*WORK INSTRUCTION*
From the blog post on World Tour Album XVI, extract the passage starting at "Image 17 in" and ending at "Wales' Crescent, Aden.", keeping its wording unchanged.

*SELECTED TEXT*
☆ ☆ ☆ ☆ ☆

Friday, May 17, 2019


Written from first-hand research and illustrated from his personal Photographic Archive by
George W. Randall. Descriptive text relates to period of visit, i.e. early 1890’s unless otherwise stated.

COPYRIGHT   *   17 MAY MMXIX  *  George W. Randall Research and Photographic Archive

 BLOG 84 - ALBUM XVI  *  Photographs 17 - 30  

In Blog 83 I published the first sixteen of thirty photographs depicting late 19th century China 
and Hong Kong as collected by George Bullough and his travelling companion, 
Robert Mitchell, during their 1892-1895 World Tour and mounted in Album XVI 
of twenty albums in the library at Kinloch Castle, Scotland, Bullough’s Highland home.

Blog 84 continues with images 17 - 30, covering Canton and Shanghai, 
plus a copy of each of the eight photographs in the bound foldout panorama titled: 
Shanghai Bund - Kung Tai - Photographer.

҉ ҉ ҉ ҉ ҉ ҉ ҉ ҉ ҉ ҉ ҉    ҉    ҉ ҉ ҉ ҉ ҉ ҉ ҉ ҉ ҉҉ ҉

Album XVI  *  Image 17  *  No Title  *  Size 10½ x 7½ inches

Image 17 in World Tour Album XVI - China - bears no title.
However, the location is not China but Aden* (today Yemen), a major port and
 coaling station on the Red Sea route to the Jewel in the Crown of the British Empire - 
India, in the nineteenth century.

Bullough and Mitchell's outward journey in September 1892 on-board the 6,610 ton 
P & O liner R.M.S. Oceana called at Aden after passing through the Suez Canal  to take on 
more coal for her onward journey to Colombo, Ceylon (today Sri Lanka) and finally Australia.

On their return Mitchell wrote a series of articles which were published in the 
local newspaper commencing May 1896. 
In Article 3 of twenty-eight he recalls their stop-over in the port of Aden.
*   IMAGE 17 DEPICTS: Prince of Wales' Crescent, Aden.
Immediate left the Grand Hotel de L'Univers and second from right 
Hotel de L'Europe,both hotels under French management.

REFERENCE: “An Account of the British Settlement of Aden in Arabia” by F. M. Hunter - Published 1877.


 Art Treasures of Kinloch Castle Gibraltar, Malta, Suez Canal, Aden to Colombo, Ceylon.
Blog 44   -   Article 3 of 38.

I have included this photograph of Aden in Blog 84 
because it is in World Tour Album XVI - CHINA - it has been added to Blog 44.

Album XVI  *  Image 17  *  No Title  *  Detail from full size 10½ x 7½ inches

At the time of George Bullough's travels the Grand Hotel de L'Univers, Aden, was described 
as a long, low structure with stone archways and patios with lattice shutters on the windows, 
located on Prince of Wales Crescent, named in honour of the royal visit of Edward, 
Prince of Wales, later King Edward VII, in 1874, “a street that curved gently away 
from the sea to the barren dun-coloured hills that brooded over the beach.”

☆ ☆ ☆ ☆ ☆

*RECORDED DATA*
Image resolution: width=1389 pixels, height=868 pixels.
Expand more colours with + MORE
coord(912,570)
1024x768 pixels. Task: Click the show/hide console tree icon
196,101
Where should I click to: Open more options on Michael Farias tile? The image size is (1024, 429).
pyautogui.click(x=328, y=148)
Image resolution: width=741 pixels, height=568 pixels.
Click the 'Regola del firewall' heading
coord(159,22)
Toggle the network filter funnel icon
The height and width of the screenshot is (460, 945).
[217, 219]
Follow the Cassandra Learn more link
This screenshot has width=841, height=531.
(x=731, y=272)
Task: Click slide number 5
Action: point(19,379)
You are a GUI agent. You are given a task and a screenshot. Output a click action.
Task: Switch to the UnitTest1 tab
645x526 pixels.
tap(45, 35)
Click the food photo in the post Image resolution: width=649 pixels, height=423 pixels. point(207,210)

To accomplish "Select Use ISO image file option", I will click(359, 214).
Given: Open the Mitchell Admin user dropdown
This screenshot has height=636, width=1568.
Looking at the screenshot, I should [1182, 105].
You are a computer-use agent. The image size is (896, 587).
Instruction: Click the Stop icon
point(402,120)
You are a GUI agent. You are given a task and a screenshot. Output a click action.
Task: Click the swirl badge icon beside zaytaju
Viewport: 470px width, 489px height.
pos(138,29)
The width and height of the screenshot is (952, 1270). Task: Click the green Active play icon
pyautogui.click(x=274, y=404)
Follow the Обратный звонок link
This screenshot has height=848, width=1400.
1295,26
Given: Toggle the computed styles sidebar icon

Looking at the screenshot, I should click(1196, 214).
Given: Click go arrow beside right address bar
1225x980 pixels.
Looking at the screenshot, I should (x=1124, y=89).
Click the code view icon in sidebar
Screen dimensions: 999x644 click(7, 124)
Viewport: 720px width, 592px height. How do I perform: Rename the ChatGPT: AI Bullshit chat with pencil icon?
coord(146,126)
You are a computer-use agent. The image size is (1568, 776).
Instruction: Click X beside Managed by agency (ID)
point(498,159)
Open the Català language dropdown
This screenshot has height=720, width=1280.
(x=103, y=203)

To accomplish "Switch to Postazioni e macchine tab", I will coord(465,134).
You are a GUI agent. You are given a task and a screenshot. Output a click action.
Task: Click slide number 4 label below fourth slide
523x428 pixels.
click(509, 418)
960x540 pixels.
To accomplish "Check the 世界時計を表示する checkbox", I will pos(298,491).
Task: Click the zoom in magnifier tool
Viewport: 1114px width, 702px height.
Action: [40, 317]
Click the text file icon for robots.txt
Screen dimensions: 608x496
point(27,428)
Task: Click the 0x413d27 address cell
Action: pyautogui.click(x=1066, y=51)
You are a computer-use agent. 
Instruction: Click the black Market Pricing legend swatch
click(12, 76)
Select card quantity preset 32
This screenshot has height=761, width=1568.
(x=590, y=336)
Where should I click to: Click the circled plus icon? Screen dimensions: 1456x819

☆ ☆ ☆ ☆ ☆

*RESPONSE*
Image 17 in World Tour Album XVI - China - bears no title.
However, the location is not China but Aden* (today Yemen), a major port and
 coaling station on the Red Sea route to the Jewel in the Crown of the British Empire - 
India, in the nineteenth century.

Bullough and Mitchell's outward journey in September 1892 on-board the 6,610 ton 
P & O liner R.M.S. Oceana called at Aden after passing through the Suez Canal  to take on 
more coal for her onward journey to Colombo, Ceylon (today Sri Lanka) and finally Australia.

On their return Mitchell wrote a series of articles which were published in the 
local newspaper commencing May 1896. 
In Article 3 of twenty-eight he recalls their stop-over in the port of Aden.
*   IMAGE 17 DEPICTS: Prince of Wales' Crescent, Aden.